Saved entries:

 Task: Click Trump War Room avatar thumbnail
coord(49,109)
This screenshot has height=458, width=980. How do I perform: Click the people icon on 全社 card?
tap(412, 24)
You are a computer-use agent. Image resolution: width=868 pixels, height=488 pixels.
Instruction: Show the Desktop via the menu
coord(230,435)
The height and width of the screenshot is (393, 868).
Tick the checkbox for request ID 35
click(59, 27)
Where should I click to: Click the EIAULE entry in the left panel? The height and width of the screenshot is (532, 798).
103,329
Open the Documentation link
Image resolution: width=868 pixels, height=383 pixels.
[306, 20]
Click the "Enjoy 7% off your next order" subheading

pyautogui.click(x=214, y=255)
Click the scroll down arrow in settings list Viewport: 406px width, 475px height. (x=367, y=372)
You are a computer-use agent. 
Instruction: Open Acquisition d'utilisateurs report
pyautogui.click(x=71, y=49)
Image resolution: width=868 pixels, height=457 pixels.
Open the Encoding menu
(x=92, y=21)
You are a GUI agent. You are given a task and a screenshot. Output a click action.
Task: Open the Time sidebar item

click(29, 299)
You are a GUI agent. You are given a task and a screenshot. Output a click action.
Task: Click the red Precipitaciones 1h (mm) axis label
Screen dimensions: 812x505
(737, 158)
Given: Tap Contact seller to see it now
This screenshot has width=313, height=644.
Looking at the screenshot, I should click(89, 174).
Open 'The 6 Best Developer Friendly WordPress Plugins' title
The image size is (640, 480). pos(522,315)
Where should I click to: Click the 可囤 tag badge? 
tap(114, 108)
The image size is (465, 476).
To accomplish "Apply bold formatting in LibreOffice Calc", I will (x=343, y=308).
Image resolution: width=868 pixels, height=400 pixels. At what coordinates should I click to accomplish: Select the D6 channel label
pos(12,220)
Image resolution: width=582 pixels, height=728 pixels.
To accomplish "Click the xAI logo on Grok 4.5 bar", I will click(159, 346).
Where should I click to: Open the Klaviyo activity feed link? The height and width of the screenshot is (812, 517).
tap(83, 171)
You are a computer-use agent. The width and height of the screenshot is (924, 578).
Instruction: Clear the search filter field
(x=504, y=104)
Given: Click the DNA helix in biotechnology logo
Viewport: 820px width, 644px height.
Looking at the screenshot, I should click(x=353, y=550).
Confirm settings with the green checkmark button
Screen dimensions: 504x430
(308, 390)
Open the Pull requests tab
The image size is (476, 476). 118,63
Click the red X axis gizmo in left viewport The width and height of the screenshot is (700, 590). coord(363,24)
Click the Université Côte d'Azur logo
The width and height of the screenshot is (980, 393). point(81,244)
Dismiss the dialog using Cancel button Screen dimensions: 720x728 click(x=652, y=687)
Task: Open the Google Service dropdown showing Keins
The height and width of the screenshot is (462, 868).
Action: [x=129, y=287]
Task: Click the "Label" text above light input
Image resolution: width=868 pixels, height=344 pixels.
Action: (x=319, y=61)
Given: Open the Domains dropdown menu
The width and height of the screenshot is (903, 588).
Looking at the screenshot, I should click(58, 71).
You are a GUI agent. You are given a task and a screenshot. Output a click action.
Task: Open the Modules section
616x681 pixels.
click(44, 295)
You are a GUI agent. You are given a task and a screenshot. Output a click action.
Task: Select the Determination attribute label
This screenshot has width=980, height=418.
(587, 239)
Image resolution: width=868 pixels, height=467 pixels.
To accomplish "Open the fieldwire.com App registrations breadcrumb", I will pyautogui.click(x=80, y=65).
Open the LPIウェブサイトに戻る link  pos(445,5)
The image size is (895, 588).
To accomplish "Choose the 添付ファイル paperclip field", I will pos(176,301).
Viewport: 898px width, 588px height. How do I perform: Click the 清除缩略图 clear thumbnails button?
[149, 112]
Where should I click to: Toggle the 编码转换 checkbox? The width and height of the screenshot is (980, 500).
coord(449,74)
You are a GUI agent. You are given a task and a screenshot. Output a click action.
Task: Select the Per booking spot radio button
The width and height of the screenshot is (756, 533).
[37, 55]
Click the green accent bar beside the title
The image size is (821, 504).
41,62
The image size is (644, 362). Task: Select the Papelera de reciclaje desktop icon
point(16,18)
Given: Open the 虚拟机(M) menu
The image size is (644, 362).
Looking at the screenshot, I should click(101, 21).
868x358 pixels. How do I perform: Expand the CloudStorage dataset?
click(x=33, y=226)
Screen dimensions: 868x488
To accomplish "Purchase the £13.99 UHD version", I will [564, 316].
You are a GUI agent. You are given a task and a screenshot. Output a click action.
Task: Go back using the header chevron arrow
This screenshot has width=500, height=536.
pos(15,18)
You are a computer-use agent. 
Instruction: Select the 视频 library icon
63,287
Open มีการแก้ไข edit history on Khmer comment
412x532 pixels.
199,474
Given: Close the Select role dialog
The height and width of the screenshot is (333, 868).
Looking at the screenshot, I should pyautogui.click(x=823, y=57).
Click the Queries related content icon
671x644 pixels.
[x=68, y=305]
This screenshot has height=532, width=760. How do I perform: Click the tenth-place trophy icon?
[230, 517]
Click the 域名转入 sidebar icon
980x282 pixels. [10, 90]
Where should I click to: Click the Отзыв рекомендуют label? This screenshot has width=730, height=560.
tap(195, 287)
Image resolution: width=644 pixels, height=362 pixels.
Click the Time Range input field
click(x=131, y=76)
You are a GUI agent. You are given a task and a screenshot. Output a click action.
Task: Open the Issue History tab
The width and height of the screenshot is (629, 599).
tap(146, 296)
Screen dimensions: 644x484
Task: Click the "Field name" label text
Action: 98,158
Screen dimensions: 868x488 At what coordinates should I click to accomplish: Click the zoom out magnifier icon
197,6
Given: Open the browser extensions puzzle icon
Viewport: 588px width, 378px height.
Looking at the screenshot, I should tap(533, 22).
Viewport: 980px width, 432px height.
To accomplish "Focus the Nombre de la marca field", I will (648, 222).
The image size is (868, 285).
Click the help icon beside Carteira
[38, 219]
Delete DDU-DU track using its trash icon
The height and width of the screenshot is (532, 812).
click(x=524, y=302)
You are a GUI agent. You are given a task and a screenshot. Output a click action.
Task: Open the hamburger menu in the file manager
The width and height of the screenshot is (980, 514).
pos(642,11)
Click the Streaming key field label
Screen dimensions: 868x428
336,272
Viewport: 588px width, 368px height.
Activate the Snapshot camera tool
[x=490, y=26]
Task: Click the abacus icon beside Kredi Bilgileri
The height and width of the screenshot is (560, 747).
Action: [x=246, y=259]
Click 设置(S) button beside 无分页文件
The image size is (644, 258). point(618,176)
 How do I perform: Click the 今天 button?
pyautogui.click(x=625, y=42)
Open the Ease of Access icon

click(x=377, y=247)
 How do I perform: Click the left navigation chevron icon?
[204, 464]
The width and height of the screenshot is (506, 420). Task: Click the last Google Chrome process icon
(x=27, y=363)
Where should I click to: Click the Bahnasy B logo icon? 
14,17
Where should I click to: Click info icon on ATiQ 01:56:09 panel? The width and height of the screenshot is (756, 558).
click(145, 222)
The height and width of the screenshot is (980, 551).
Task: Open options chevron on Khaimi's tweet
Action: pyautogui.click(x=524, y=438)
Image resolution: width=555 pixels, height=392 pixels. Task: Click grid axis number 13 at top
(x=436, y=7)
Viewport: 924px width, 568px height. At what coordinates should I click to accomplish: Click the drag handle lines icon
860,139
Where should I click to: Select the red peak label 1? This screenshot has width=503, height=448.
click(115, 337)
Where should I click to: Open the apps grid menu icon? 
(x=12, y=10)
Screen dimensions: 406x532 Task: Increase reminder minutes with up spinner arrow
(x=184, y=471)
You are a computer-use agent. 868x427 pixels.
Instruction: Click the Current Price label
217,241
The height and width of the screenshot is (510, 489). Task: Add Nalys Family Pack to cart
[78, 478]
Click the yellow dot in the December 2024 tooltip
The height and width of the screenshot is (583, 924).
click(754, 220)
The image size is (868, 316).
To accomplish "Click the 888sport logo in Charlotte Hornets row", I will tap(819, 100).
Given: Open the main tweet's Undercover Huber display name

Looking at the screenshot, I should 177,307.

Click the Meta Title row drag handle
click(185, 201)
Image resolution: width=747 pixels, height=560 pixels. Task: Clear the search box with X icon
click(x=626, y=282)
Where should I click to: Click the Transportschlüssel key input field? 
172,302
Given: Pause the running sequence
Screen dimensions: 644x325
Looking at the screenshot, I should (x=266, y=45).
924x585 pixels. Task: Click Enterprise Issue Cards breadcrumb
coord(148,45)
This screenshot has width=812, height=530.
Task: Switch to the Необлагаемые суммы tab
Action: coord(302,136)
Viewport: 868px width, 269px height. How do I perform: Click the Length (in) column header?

What this task involves: Look above for the line holding "Screen dimensions: 406x532", then set down exactly that line and every line after it up to and including the line holding "Click the yellow", with nothing else.

Written reply:
Screen dimensions: 406x532 Task: Increase reminder minutes with up spinner arrow
(x=184, y=471)
You are a computer-use agent. 868x427 pixels.
Instruction: Click the Current Price label
217,241
The height and width of the screenshot is (510, 489). Task: Add Nalys Family Pack to cart
[78, 478]
Click the yellow dot in the December 2024 tooltip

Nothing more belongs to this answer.